A student who believes that a decision affecting some aspect of his/her university life has been unfair or unreasonable may have grounds for initiating a grievance. Read Policy 70, Student Petitions and Grievances, Section 4. When in doubt please be certain to contact the department's administrative assistant who will provide further assistance.


A student is expected to know what constitutes academic integrity, to avoid committing an academic offence, and to take responsibility for his/her actions (see Academic Integrity Guidelines).

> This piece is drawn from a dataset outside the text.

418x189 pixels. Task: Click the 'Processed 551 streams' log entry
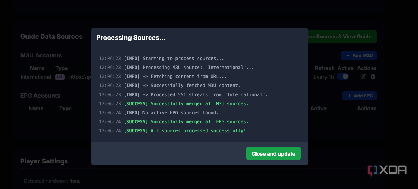(209, 95)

A student who is unsure whether an action constitutes an offence, or who needs help in learning how to avoid offences (e.g., plagiarism, cheating) or about 'rules' for group work/collaboration should seek guidance from the course instructor, academic advisor, or the undergraduate Associate Dean. For information on categories of offences and types of penalties, students should refer to Policy 71, Student Discipline. For typical penalties check Guidelines for the Assessment of Penalties


A decision made or penalty imposed under Policy 70 (Student Petitions and Grievances) (other than a petition) or Policy 71 (Student Discipline) may be appealed if there is a ground. A student who believes he/she has a ground for an appeal should refer to Policy 72 (Student Appeals)

Students with Disabilities

AccessAbility Services, located in Needles Hall, Room 1132, collaborates with all academic departments to arrange appropriate accommodations for students with disabilities without compromising the academic integrity of the curriculum. If you require academic accommodations to lessen the impact of your disability, please register with them at the beginning of each academic term.